» TEXT PASSAGE
####

The most important element for a convertible note is the avoidance of placing a valuation on a startup, which is useful for earlier stage companies. This fundraising medium is a bridge-capital between round financing options.
All of the high-growth startups are relying on external capital from venture capital and investors to identify their market fit and grow their market share.
Recently, Yandex, one of the Europe’s largest internet companies operating the famous search engine in Russia, has announced an offering of approximately $1.25 Billion in aggregate principal amount of convertible senior notes due by 2025. Goldman Sachs International acted as Sole Global Coordinator and Joint Bookrunner and J.P. Morgan Securities plc, Morgan Stanley & Co International plc, UBS AG, London Branch and VTB Capital plc acted as Joint Bookrunners in respect of the Offering.
Similarly, PRNEWS.IO, the leading martech startup, which represents more than 26,000 publications in its ads marketplace, has announced a €2 million convertible placement. The European startup is set to head for its IPO on the Nasdaq Baltic European stock exchange in the coming two years, making the issuance of convertibles a pre-step to the major launch.
For startup PRNEWS.IO, this is not the first case of entering the market through the loans. In March 2019, the Estonian Virtue Capital Fund credited the Ukrainian startup unit PRNEWS LLC for 0.5 million euros for a period of 1 year. The deal brought the fund a 16% return. Therefore, the fund intends to re-invest in bonds issued by the parent company PRNEWS OÜ.
Which are the unique factors to convertible debt raising:
Convertible notes are often used in high-growth companies such as technological startups, which are hard to predict with precision their future valuation. Investors participating in convertible Notes typically seek economic interests to be increased due to the equity appreciation, and they don’t want to limit into an interest payment.

####

» DATA EXCERPTS
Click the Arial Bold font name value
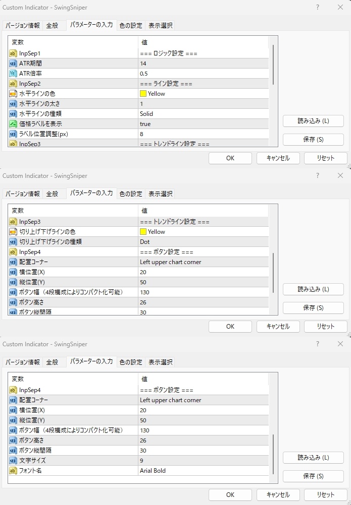This screenshot has width=351, height=505. tap(153, 471)
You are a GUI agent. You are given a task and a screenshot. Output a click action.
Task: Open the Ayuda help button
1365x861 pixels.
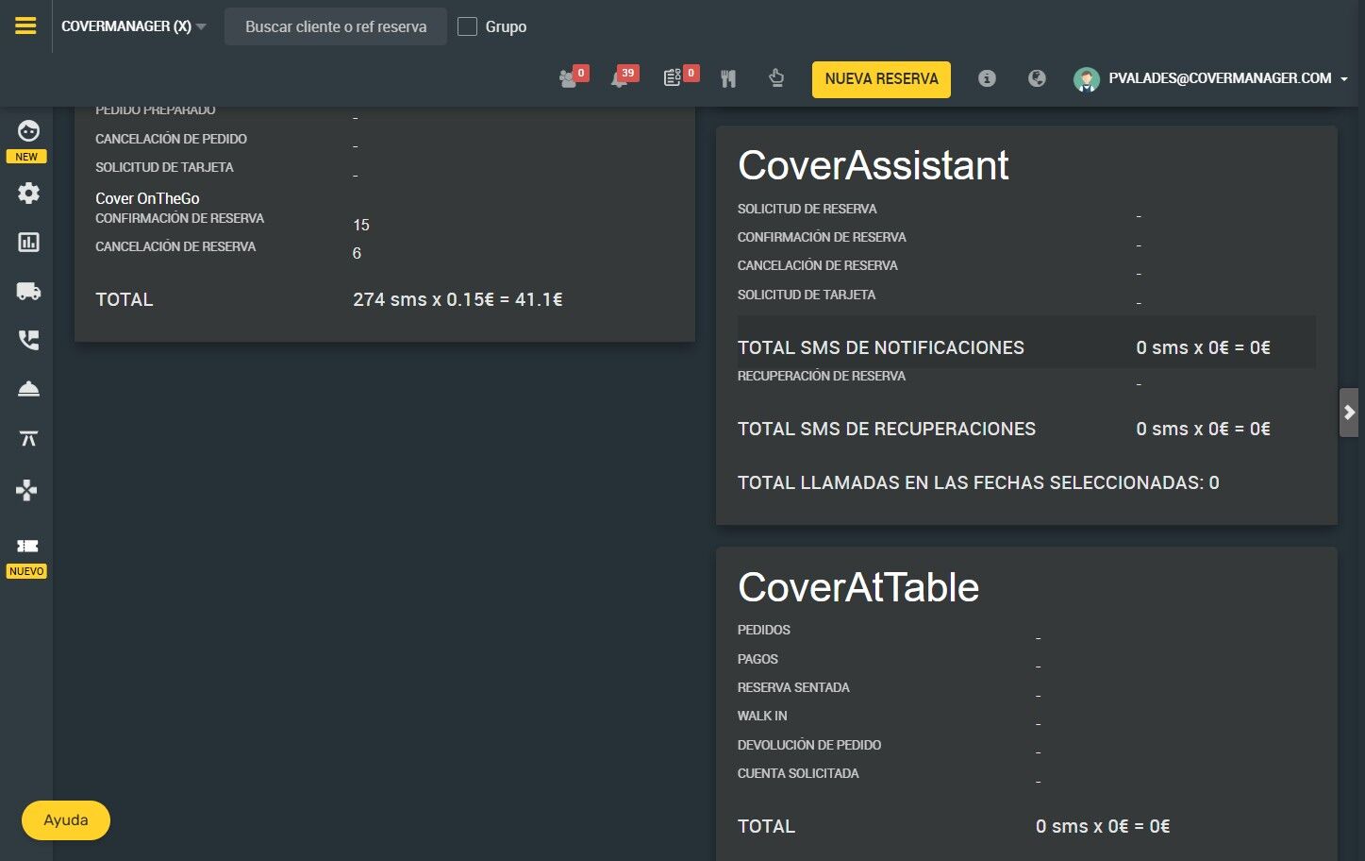[66, 819]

####

» EXERCISE SET
1. In the passage on convertible notes, rewrite the paragraph beginning "For startup PRNEWS.IO, this is not the first case" as a bulleted list that keeps its main facts.
2. According to the passage on convertible notes, what is the approximate aggregate principal amount of the convertible senior notes Yandex announced?
3. Carry on the passage on convertible notes from the point where it stops.

» RESPONSES BY ITEM NUMBER
1.
- PRNEWS.IO has entered the market through loans before.
- In March 2019, the Estonian Virtue Capital Fund lent 0.5 million euros for one year to the Ukrainian startup unit PRNEWS LLC.
- The deal brought the fund a 16% return.
- The fund therefore intends to re-invest in bonds issued by the parent company PRNEWS OÜ.

2. Approximately $1.25 billion, due by 2025.

3.
- Most convertible debt instruments require interest payments at maturity, usually paid in equity at conversion
- Most convertible notes convert automatically upon a preferred equity round that occurs after the closing of the convertible debt financing. For more progressed startups, this refers to IPOs.
- The conversion price is typically based on a discount rate or valuation cap negotiated when the notes are issued.
Famous venture capitalists such as Naval Ravikant, co-founder of AngelList noted that “Convertible notes have made variable pricing possible”, while Paul Graham suggested in a post that Convertible notes is a “High-resolution fundraising”.
The third and fourth quarter of 2020 is going to bring many opportunities, since numerous offerings were postponed due to the coronavirus.
The Insurtech startup Lemonade floated on 2 July, with shares doubling during the first day of trading. Lemonade’s shares originally priced shares at $29, slightly above its initial estimation of $26-28, later traded for as much as $64 on the first day, raising $319 million in the process. Deliveroo, the well-known food-delivery startup headquartered in the UK, with operations across the world.
The list and the opportunities available is long with leading tech startups such as Palantir, Airbnb, Instacard, Robinhood, Postmated, PRNEWS, and Yandex raising money during 2020, and investors waiting eagerly for double digit returns.